I nadzieja poszła się jebać...
- A nie możesz po prostu wyjść?- burknęłam cicho nie patrząc na niego.
- Mogę. Z tobą- uśmiechnął się.
- Ale ja chcę zostać w domu.
- Mnie ta opcja podoba się najbardziej, wiesz o tym- przejechał nosem po mojej szyi, na co cicho westchnęłam- czyżbyś podzielała moje zdanie w tej kwestii?- nie przestawał wodzić dłonią po mojej szyi.
- N-nie- zająknęłam się.
- Więc zostaje nam kolacja- stwierdził odsuwając się ode mnie.
- Nie odpuścisz mi, prawda?- westchnęłam i spojrzałam na jego twarz.
- Nie- pokręcił głową i uśmiechnął się zwycięsko.
Wie, że wygrał.
Znowu...
Odsunął się ode mnie na krok i zlustrował moje ciało. Odwróciłam wzrok speszona.
Mam na sobie bieliznę i koszulkę Briana z logo Batmana. I na dodatek jestem boso. Świetnie!
- Muszę przyznać, że coraz bardziej zastanawiam się nad tym czy nie przystać na twoją propozycję i nie zostać w domu- skrzyżował ręce na torsie i nie przestawał na mnie patrzeć.
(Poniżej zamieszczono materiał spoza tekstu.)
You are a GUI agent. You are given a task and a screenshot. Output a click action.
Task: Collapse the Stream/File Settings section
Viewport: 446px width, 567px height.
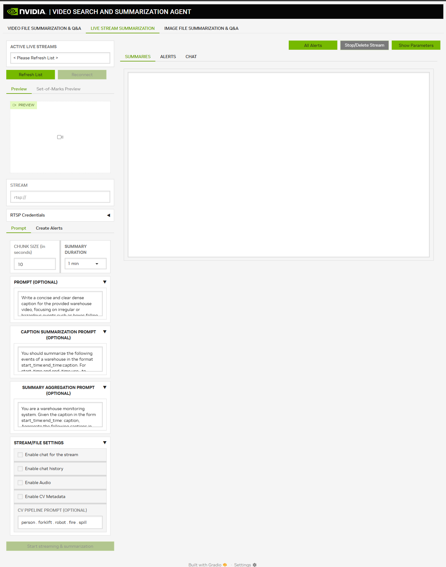(105, 443)
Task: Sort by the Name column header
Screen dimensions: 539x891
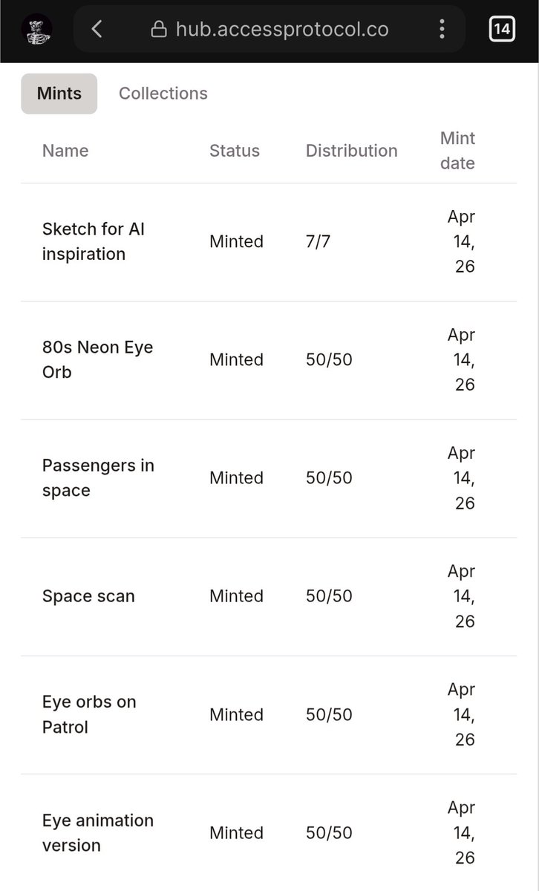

- To ja już wolę kolację- powiedziałam i poszłam do salonu. On oczywiście za mną. A ku mojemu wielkiemu zdziwieniu Valar nie zareagował. Po prostu patrzył i tyle.
- Powiesz mi w końcu gdzie jedziemy?- zapytałam zbierając notatki na jedno miejsce. Zajmowały całą kanapę więc przydałoby się to ogarnąć.
- A gdzie byś chciała?- przechylił głowę w prawo i schował ręce do kieszeni.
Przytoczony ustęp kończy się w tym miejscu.